To do:
Below are the records; give again exactly the line with "Click the Wi-Fi signal icon", the line with "Click the lihiNotify", and each line that lies between them, and nothing besides.
*** Data records Section Begins ***
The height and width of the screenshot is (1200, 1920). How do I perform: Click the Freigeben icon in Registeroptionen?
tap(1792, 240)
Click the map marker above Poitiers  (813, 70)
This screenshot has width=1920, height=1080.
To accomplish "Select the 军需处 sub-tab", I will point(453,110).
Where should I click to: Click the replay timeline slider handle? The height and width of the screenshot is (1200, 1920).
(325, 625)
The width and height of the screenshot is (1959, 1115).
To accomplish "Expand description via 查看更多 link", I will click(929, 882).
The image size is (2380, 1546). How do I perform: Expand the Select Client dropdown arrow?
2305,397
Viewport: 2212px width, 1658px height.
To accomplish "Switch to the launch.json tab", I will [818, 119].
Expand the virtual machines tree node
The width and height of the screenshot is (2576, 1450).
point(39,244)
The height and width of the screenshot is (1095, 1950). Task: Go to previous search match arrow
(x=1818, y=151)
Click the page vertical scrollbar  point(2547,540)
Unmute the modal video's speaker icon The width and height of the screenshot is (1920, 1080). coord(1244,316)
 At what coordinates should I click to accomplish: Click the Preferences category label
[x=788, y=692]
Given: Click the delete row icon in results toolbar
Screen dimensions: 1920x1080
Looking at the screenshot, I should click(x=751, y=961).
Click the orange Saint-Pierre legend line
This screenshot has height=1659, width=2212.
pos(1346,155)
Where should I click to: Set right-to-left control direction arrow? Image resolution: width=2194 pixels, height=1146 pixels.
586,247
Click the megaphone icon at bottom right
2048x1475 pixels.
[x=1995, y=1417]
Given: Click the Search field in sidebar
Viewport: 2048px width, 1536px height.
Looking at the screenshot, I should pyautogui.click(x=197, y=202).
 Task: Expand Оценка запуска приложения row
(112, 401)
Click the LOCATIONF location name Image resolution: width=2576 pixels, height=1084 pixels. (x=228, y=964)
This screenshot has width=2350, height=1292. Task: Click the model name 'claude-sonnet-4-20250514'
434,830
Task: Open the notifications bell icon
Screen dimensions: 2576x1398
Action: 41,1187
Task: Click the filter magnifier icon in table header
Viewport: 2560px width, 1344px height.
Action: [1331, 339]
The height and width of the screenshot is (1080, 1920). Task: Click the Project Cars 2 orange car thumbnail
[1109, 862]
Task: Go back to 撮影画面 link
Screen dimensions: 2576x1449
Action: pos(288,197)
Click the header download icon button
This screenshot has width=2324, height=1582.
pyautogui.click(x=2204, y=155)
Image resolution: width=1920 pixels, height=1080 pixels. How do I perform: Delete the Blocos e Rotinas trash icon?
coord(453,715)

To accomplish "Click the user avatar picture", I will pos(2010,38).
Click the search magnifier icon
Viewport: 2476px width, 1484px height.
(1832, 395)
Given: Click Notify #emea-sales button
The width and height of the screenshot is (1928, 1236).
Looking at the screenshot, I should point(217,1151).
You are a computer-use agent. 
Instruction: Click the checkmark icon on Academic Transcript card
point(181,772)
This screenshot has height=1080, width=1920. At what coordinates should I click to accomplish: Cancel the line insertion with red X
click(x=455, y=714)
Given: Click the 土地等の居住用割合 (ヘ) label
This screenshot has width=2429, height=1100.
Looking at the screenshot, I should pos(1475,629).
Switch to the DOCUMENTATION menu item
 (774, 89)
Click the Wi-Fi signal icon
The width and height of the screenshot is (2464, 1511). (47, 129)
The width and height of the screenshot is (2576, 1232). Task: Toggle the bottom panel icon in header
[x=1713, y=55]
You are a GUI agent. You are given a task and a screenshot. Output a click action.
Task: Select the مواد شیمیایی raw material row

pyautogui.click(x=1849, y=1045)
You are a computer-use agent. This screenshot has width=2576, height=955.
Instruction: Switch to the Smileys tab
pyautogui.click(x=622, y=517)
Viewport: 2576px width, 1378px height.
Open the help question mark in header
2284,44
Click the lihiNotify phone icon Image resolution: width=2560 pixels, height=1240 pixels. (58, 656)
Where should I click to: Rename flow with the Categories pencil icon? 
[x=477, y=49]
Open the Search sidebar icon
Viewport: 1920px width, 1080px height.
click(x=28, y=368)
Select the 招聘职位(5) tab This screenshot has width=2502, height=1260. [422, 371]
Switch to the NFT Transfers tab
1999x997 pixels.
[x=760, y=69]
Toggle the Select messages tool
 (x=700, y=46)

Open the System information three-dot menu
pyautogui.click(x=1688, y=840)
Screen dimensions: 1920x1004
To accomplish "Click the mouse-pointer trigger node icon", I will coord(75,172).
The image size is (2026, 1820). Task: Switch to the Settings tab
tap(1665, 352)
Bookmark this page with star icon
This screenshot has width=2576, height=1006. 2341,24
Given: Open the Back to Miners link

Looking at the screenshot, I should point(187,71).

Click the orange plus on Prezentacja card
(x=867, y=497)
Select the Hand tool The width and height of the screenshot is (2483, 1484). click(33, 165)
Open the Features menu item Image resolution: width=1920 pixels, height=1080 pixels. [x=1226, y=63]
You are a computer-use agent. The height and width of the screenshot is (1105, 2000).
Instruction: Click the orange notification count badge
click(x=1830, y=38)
*** Data records Section Ends ***
Solution:
Click the Wi-Fi signal icon
The width and height of the screenshot is (2464, 1511). (47, 129)
The width and height of the screenshot is (2576, 1232). Task: Toggle the bottom panel icon in header
[x=1713, y=55]
You are a GUI agent. You are given a task and a screenshot. Output a click action.
Task: Select the مواد شیمیایی raw material row

pyautogui.click(x=1849, y=1045)
You are a computer-use agent. This screenshot has width=2576, height=955.
Instruction: Switch to the Smileys tab
pyautogui.click(x=622, y=517)
Viewport: 2576px width, 1378px height.
Open the help question mark in header
2284,44
Click the lihiNotify phone icon Image resolution: width=2560 pixels, height=1240 pixels. (58, 656)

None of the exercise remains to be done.